**WORK INSTRUCTIONS**
Find the string "folder" in the data, then copy every line where it is found.

**GIVEN RECORDS**
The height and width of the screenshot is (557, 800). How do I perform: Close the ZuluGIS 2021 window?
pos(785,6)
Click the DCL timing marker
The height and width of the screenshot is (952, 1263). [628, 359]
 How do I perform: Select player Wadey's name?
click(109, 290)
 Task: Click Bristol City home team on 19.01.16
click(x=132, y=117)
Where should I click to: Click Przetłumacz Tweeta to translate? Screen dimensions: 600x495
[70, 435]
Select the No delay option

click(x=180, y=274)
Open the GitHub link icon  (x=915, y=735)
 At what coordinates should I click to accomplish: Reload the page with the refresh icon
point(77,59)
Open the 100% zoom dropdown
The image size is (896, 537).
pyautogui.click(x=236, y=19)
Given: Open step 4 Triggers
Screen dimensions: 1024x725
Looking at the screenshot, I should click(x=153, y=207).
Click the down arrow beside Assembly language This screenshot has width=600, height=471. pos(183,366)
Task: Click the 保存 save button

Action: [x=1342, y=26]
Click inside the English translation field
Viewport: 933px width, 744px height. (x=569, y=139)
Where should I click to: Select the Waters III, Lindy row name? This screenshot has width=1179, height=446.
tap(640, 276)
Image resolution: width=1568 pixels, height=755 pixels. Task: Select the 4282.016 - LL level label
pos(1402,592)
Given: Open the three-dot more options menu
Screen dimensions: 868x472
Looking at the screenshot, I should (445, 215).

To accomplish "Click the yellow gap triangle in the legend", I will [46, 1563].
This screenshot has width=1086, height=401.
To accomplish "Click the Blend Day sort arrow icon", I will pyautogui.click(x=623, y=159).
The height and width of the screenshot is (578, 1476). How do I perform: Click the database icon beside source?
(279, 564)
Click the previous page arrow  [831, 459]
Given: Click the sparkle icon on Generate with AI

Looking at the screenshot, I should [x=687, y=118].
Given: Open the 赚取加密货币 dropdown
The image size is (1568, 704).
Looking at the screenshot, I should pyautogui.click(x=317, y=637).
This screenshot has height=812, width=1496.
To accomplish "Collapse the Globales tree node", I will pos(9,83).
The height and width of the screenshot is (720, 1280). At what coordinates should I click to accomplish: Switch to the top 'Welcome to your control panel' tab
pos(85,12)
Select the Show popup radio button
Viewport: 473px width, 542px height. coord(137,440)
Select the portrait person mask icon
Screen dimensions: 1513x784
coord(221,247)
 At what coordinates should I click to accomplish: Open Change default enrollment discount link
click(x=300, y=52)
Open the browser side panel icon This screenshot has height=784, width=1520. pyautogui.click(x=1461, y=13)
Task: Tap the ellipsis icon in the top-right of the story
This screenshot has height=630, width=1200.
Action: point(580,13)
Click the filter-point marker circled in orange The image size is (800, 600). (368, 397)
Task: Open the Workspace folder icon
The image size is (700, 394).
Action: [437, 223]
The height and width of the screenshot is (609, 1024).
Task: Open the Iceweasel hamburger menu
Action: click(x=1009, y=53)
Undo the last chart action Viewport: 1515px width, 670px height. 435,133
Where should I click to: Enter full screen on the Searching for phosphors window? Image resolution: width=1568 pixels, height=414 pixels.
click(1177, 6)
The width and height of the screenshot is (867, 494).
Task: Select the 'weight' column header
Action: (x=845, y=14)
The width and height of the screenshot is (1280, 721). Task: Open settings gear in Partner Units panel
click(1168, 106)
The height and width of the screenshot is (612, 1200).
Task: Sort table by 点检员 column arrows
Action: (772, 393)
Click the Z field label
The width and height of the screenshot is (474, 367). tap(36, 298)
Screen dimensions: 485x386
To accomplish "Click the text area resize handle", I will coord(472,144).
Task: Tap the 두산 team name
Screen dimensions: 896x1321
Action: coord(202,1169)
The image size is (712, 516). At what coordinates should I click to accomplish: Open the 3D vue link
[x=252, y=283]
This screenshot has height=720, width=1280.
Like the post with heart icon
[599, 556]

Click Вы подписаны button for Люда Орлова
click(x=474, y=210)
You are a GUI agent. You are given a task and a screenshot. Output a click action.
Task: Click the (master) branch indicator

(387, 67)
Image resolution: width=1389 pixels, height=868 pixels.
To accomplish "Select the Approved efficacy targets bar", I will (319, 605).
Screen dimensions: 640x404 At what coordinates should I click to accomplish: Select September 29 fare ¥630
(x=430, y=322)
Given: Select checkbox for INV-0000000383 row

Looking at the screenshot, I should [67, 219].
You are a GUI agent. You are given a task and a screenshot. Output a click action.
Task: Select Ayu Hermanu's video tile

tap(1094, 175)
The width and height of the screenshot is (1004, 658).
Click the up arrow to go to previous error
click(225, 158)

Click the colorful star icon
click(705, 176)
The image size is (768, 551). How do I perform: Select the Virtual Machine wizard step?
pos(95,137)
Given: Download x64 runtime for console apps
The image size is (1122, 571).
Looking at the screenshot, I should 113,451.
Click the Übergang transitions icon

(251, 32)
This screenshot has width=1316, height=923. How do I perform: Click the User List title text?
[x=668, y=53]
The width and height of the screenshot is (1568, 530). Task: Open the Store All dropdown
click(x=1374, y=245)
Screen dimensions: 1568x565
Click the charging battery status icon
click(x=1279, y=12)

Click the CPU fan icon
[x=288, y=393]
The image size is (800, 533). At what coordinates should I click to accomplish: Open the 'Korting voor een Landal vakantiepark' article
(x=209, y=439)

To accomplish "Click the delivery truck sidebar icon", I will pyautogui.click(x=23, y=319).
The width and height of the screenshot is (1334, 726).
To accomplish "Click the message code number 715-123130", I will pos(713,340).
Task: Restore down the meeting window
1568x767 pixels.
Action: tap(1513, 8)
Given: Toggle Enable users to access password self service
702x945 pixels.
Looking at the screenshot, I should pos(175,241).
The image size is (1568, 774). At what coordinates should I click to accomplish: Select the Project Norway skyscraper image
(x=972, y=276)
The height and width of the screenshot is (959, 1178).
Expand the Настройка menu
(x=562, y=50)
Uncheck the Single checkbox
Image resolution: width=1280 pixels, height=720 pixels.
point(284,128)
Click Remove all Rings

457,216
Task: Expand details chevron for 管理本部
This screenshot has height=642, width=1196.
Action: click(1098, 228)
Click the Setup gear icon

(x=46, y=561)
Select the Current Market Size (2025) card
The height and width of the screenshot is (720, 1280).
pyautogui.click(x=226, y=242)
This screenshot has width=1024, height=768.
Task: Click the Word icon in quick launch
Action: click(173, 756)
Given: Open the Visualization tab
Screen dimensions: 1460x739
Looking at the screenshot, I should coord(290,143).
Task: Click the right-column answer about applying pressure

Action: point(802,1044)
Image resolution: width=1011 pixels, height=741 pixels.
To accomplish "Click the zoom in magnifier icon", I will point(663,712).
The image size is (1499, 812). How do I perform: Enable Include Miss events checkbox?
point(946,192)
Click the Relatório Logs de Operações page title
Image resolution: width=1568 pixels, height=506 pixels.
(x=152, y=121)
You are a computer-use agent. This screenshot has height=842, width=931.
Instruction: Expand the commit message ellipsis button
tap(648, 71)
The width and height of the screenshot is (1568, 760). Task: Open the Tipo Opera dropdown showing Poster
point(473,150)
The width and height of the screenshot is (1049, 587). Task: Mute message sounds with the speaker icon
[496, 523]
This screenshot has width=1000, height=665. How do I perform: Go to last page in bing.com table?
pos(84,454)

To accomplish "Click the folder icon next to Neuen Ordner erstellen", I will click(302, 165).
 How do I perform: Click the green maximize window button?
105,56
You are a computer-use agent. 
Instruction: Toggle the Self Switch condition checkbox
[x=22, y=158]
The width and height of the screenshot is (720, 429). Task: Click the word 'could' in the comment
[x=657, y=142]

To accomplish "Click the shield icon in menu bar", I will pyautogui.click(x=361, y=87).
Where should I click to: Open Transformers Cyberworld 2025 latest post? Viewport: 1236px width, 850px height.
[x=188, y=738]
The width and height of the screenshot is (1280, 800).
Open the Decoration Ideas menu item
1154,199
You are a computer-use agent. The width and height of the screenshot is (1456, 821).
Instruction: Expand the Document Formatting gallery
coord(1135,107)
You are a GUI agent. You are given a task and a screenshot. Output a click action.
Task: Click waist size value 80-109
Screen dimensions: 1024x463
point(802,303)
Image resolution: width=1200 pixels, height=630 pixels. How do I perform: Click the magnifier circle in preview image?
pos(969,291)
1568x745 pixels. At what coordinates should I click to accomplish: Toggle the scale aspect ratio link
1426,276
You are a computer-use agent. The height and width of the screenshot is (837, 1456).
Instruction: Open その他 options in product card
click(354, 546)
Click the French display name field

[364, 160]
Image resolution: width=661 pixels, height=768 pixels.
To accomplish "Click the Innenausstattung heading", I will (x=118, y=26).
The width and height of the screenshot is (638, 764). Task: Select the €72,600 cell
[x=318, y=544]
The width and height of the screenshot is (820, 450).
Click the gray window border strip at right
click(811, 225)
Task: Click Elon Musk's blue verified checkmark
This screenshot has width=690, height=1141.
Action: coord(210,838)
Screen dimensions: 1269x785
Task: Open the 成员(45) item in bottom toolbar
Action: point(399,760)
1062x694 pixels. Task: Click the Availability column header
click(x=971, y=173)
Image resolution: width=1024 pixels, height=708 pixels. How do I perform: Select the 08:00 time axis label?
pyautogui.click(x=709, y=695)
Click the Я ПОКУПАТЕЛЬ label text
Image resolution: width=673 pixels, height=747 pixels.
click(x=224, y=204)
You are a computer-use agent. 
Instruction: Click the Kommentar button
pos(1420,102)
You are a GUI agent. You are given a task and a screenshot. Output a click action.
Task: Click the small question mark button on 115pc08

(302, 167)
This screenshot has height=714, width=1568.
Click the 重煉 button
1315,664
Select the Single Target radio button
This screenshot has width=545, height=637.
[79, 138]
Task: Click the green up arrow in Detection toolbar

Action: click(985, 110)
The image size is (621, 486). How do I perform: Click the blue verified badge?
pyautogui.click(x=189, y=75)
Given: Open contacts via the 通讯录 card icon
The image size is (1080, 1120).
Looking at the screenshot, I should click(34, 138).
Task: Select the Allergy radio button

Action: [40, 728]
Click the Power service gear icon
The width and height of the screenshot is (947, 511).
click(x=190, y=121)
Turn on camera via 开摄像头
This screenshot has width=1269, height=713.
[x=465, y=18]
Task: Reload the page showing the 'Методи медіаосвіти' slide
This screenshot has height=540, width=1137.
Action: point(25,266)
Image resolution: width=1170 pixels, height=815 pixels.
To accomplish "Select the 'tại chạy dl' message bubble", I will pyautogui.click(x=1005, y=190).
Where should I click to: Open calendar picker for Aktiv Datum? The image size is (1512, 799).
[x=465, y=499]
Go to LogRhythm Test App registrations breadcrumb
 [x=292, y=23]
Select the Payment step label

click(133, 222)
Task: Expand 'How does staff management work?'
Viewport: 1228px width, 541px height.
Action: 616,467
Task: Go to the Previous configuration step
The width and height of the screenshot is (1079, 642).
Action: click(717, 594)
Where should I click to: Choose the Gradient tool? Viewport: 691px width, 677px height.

**OUTPUT FOR THIS TASK**
Task: Open the Workspace folder icon
To accomplish "Click the folder icon next to Neuen Ordner erstellen", I will click(302, 165).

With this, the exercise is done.